_DATA PROVIDED_
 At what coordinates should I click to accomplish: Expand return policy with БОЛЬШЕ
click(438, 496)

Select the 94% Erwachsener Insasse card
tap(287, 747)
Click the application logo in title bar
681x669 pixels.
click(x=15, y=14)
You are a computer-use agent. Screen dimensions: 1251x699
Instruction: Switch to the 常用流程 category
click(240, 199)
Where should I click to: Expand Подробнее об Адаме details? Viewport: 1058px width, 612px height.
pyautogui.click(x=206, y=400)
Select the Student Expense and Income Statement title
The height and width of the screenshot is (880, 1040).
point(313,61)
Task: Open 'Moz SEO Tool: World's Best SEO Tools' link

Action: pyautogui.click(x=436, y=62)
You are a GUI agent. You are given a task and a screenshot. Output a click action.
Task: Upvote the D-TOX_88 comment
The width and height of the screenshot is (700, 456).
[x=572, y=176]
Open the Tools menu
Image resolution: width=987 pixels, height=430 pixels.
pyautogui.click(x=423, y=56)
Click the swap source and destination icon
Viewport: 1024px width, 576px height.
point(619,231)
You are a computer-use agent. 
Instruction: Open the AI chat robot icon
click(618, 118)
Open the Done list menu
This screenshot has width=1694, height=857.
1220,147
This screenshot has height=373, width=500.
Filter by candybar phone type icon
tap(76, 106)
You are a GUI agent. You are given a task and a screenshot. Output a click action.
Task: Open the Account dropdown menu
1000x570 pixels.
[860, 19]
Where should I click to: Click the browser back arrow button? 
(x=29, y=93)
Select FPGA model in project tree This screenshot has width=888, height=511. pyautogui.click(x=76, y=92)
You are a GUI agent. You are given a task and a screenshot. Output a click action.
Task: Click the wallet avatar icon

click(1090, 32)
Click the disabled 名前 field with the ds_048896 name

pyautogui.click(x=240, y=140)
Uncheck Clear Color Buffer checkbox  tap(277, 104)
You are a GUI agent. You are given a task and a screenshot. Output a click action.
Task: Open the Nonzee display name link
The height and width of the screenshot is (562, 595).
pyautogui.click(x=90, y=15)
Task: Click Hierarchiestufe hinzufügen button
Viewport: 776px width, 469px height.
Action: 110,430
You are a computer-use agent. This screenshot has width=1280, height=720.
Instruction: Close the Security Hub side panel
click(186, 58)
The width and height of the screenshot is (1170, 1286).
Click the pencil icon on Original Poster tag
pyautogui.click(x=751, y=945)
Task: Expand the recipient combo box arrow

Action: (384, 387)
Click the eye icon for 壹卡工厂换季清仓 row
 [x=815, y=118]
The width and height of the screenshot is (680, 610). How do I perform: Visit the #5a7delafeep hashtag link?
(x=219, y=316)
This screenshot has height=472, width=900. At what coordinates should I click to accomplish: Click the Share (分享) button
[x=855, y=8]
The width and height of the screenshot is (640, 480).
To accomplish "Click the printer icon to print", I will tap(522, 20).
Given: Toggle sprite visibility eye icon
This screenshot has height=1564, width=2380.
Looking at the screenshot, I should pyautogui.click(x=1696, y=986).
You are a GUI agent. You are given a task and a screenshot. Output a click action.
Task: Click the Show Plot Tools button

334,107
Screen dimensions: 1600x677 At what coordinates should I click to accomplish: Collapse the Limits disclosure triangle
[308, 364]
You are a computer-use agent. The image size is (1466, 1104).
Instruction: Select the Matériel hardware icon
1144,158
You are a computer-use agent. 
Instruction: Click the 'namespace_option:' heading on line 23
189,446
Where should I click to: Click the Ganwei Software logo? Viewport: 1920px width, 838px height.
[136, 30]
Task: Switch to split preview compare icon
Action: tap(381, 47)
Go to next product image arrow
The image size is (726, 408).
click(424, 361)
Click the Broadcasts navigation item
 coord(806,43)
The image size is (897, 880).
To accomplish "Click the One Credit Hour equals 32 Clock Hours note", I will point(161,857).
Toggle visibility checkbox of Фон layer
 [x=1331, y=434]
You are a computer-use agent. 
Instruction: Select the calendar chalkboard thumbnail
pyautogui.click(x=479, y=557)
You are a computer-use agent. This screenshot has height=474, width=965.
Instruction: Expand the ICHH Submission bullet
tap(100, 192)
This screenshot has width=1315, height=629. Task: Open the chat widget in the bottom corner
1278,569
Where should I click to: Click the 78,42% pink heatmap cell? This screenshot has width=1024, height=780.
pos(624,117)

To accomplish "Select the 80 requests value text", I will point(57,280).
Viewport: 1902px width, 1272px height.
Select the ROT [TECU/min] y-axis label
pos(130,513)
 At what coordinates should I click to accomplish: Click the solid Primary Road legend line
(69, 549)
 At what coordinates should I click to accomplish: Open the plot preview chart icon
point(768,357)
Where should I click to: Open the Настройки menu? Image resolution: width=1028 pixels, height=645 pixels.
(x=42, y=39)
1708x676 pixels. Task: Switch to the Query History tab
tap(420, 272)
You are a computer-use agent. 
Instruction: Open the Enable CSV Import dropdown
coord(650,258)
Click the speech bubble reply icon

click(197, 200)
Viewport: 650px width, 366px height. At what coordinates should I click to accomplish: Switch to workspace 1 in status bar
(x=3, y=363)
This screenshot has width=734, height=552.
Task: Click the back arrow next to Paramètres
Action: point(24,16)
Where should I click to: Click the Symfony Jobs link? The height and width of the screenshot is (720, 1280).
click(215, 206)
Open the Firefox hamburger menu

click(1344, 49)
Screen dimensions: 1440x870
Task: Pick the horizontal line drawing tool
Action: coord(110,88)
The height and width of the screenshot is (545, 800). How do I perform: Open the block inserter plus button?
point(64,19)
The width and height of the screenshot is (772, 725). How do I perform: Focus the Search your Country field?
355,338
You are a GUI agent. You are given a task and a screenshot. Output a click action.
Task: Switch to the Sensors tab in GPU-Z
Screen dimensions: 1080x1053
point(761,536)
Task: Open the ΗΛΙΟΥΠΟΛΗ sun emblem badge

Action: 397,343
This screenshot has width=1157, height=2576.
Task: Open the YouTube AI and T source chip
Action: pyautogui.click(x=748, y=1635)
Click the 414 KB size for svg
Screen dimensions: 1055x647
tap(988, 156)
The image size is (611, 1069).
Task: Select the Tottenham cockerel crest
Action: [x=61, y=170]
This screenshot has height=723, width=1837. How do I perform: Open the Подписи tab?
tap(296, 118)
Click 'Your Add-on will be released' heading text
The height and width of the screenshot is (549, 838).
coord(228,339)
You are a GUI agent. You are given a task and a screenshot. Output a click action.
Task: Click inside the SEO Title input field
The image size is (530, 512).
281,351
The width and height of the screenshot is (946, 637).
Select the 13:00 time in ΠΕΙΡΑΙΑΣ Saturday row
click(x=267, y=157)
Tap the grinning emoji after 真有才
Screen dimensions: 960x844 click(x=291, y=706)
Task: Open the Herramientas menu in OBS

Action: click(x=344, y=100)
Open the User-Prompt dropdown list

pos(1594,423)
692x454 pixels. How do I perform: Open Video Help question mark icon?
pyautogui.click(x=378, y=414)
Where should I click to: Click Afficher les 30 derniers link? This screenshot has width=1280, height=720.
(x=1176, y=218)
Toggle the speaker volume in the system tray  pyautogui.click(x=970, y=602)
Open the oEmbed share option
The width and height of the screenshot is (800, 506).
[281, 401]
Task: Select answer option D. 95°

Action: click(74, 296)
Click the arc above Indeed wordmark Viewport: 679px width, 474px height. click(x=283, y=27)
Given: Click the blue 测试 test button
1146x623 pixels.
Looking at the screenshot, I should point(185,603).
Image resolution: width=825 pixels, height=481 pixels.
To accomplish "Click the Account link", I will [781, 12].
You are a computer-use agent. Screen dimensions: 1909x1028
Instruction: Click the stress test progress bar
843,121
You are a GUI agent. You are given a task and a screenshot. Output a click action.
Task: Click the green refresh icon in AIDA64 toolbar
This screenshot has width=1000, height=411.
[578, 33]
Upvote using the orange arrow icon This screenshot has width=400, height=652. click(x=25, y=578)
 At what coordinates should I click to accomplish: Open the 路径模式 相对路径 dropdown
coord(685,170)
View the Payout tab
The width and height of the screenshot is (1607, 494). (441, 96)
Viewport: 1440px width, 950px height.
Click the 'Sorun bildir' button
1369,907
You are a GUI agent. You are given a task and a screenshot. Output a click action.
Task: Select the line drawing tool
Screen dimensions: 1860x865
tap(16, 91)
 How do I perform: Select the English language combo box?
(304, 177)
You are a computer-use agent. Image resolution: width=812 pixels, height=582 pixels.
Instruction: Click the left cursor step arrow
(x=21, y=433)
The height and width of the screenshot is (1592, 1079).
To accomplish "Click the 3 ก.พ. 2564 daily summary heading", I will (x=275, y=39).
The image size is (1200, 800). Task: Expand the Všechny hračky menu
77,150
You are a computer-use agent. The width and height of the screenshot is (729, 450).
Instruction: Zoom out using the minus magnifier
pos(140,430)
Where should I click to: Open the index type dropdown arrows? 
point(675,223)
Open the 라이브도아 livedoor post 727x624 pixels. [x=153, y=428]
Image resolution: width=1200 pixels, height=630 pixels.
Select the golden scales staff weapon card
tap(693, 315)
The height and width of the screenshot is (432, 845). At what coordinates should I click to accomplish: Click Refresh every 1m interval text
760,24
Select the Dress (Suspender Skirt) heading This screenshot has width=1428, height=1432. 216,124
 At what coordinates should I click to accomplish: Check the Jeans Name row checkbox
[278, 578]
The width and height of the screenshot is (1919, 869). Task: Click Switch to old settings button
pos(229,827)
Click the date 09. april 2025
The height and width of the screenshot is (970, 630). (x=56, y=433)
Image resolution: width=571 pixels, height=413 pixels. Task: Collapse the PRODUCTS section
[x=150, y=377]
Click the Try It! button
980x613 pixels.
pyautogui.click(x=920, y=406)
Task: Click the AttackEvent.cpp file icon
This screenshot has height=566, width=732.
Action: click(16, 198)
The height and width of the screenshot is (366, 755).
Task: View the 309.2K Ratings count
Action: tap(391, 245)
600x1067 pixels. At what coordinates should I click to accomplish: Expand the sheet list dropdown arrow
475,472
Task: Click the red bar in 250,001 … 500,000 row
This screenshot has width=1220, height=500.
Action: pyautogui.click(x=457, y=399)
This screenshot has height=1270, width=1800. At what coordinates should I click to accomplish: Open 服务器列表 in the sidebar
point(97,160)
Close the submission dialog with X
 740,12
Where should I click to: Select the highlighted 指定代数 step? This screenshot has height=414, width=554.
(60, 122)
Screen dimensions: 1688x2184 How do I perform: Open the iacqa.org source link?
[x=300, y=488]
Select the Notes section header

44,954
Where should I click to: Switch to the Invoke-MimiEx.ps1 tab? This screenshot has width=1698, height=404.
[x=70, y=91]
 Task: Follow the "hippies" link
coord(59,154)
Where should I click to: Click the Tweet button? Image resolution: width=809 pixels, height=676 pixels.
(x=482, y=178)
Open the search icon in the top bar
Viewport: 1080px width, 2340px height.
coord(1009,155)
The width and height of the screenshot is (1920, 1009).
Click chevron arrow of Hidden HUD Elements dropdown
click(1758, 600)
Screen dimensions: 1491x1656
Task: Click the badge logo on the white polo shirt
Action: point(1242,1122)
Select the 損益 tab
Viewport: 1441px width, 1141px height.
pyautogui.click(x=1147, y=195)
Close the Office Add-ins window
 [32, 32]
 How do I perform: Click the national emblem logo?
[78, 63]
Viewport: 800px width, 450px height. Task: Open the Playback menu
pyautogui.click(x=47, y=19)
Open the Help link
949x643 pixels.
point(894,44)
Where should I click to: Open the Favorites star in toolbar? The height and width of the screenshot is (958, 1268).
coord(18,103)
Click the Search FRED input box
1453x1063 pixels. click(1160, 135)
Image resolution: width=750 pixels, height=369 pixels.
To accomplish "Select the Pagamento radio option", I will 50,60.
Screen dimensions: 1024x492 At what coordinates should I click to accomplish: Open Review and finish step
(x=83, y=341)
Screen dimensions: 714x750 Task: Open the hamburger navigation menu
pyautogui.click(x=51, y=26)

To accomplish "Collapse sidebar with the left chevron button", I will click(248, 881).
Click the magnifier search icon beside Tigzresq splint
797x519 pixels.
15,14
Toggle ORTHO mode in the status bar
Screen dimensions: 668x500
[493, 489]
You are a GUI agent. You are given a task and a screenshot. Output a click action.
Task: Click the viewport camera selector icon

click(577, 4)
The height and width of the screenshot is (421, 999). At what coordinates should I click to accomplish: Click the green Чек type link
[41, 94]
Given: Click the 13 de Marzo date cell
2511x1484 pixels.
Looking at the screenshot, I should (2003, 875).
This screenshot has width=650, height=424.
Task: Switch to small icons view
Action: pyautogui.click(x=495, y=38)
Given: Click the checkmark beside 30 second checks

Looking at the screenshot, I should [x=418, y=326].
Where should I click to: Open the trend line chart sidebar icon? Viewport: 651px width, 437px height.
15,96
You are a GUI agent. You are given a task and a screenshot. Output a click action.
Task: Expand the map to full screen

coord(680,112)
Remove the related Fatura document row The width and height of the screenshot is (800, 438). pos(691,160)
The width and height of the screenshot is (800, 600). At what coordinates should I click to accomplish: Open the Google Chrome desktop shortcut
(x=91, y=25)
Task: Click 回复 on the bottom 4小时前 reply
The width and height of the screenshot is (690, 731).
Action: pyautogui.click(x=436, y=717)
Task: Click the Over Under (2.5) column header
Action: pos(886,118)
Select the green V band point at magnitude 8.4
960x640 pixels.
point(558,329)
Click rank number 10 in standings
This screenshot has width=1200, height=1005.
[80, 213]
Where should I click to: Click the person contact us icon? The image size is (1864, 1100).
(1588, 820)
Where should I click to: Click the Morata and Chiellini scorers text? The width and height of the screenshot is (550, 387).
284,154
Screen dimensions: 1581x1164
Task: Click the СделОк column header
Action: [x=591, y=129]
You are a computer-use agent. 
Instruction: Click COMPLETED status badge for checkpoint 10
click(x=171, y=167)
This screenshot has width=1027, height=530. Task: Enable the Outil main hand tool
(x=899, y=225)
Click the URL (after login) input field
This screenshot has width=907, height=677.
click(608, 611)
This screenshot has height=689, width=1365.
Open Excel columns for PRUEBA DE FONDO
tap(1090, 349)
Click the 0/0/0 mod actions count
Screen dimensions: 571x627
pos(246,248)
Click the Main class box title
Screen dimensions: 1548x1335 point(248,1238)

_ASSIGNMENT_
Scan the listing above, and wherever a line holds the string "Upvote", copy that line.

_ANSWER_
Task: Upvote the D-TOX_88 comment
Upvote using the orange arrow icon This screenshot has width=400, height=652. click(x=25, y=578)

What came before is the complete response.